TOKYO -- A new film documenting an ordinary Pyongyang family has shed new light on everyday life in the reclusive state.
The man behind the film recently spoke about the whole experience with the Nikkei.
Russian filmmaker Vitaly Mansky, expressed his hopes that audiences who see "Under the Sun" will be hit by the reality of how North Korean children are caught up by the cradle-to-grave state propaganda machine, and how it infiltrates every aspect people's lives.
Understandably, this was far from a straightforward project. It took two years for Mansky just to obtain a filming permit. Once shooting began, he swiftly realized every detail of what the cast said and did was being vetted and orchestrated.

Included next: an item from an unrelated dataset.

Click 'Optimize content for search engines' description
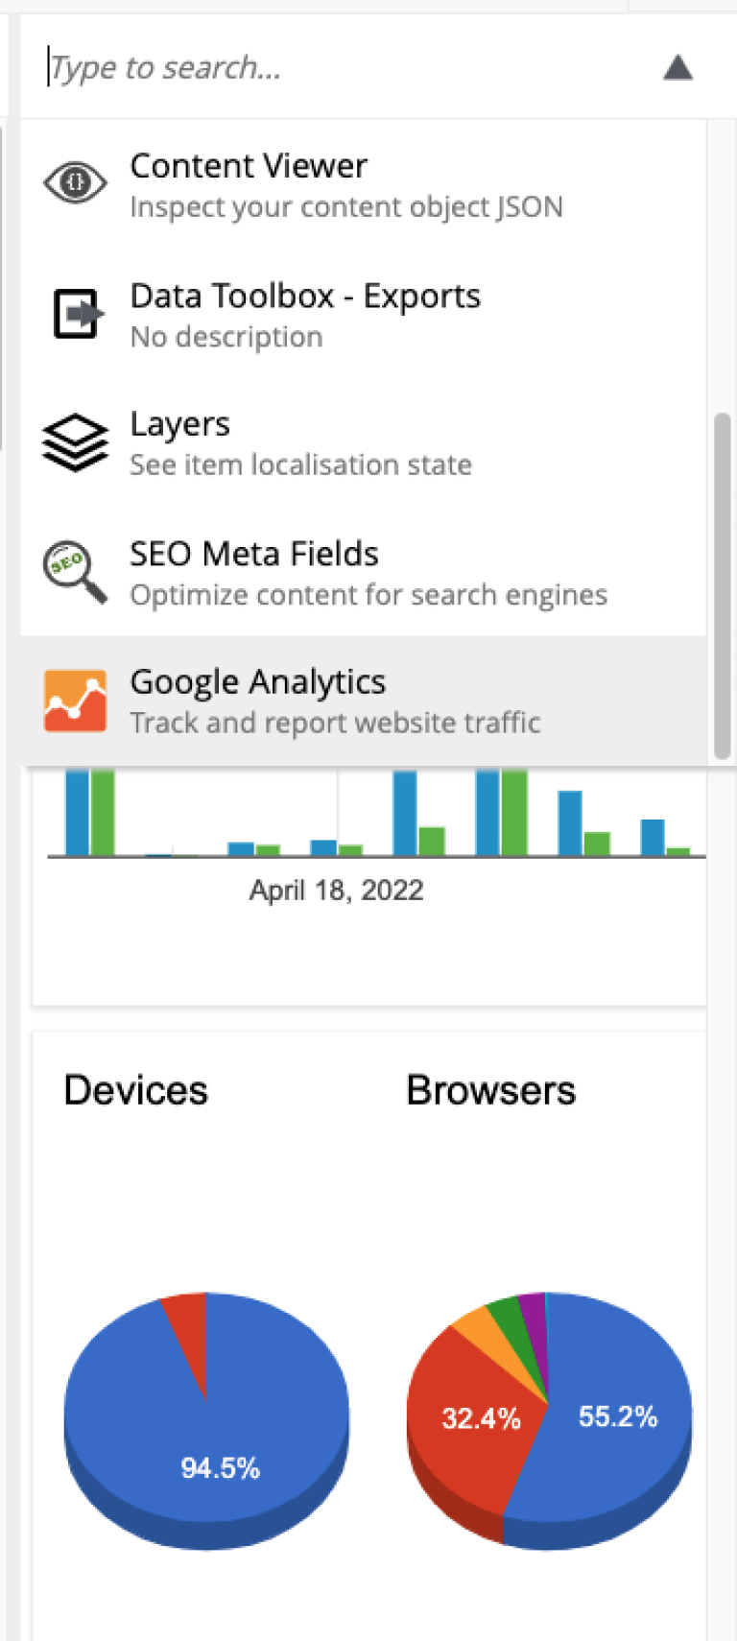 [368, 595]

The original aim was to simply capture the highs and lows of the life of an average Pyongyang household over a one-year filming period, but it was not long before the state made its presence felt. The locations where filming was permitted were clearly selected to provide a backdrop showcasing the North Korean capital as evidence of the legitimacy of the regime.

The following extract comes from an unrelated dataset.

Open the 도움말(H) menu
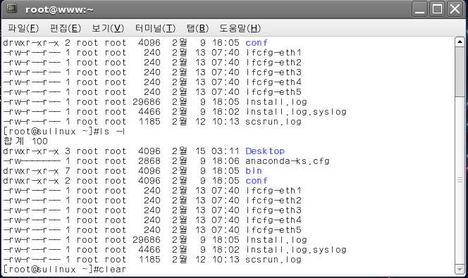Screen dimensions: 468x278 tap(240, 28)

Instead of going about their daily lives in front of the camera, the protagonists, an 8-year-old and her parents, perform in a hugely exaggerated fashion, faithfully depicting the "happy family" set out in script edited by the authorities, according to Mansky. Men in black suits were constantly on set, instructing the family on how to act in a each scene.
Disappointed with the imposed restrictions, Mansky came up with the idea of leaving the camera running between scenes, capturing the rare moments the family revealed their true expressions and how meticulously choreographed the whole project was.
At all times, the crew kept up the pretense of filming in accordance with the script.
Using wide angles allowed for more space around characters, bringing into frame all of the supposedly off-screen direction.
Once filming had been wrapped up, the censors were bypassed and the unscripted footage smuggled out for editing.
On learning of Mansky's deceit, the North Korean authorities demanded the Russian government ban the film's release, discard the footage and punish the filmmaker.
In a nod to Pyongyang's request, the government suspended screening at certain theaters, citing that showing the film would "hurt friendly relations with North Korea."
The film, however, did find its way to other countries such as South Korea, the U.S., Germany and Italy, where it caused a huge stir.
One scene depicts a schoolteacher instructing her class to recite an anti-Japanese slogan and gets shown five times during the film.
Mansky stressed that audiences should see how propaganda starts being drilled into North Koreans from childhood, and how, as adults they act in accordance with whatever they are told by the country's leadership.
Asked what had motivated him to document life in North Korea, Mansky spoke of the connection he felt with a people constantly under the eyes of the state, having himself been born in a country where the secret police monitored every aspect of people's lives.
To him, he said, filming North Korea today felt as though he was filming his own family as he was growing up in the Soviet Union.
He believes a filmmaker who had not lived under a totalitarian regime might depict scenes of people marching and shouting slogans like a comedy. Mansky, however, could empathize with his subjects and sought to capture each scene as faithfully as he could.
In one scene, the young girl is shown being showered with praise on entering one of the most prestigious youth organizations in North Korea. Tears stream down her face as she pledges her allegiance to the organization.
She declares she is determined to act on the teaching of Kim Jong Un anytime and anywhere and will always remain faithful to the socialist country.
After being interviewed, Mansky was asked for his views on how long he thought the current regime would last.
As things stand, change was nowhere in sight, he replied flatly, adding that if the miracle of his film being shown in Pyongyang were ever to happen, people would simply not understand the message.
Raising his voice, the director finished by saying it showed just how horrific life under a totalitarian regime is for ordinary people.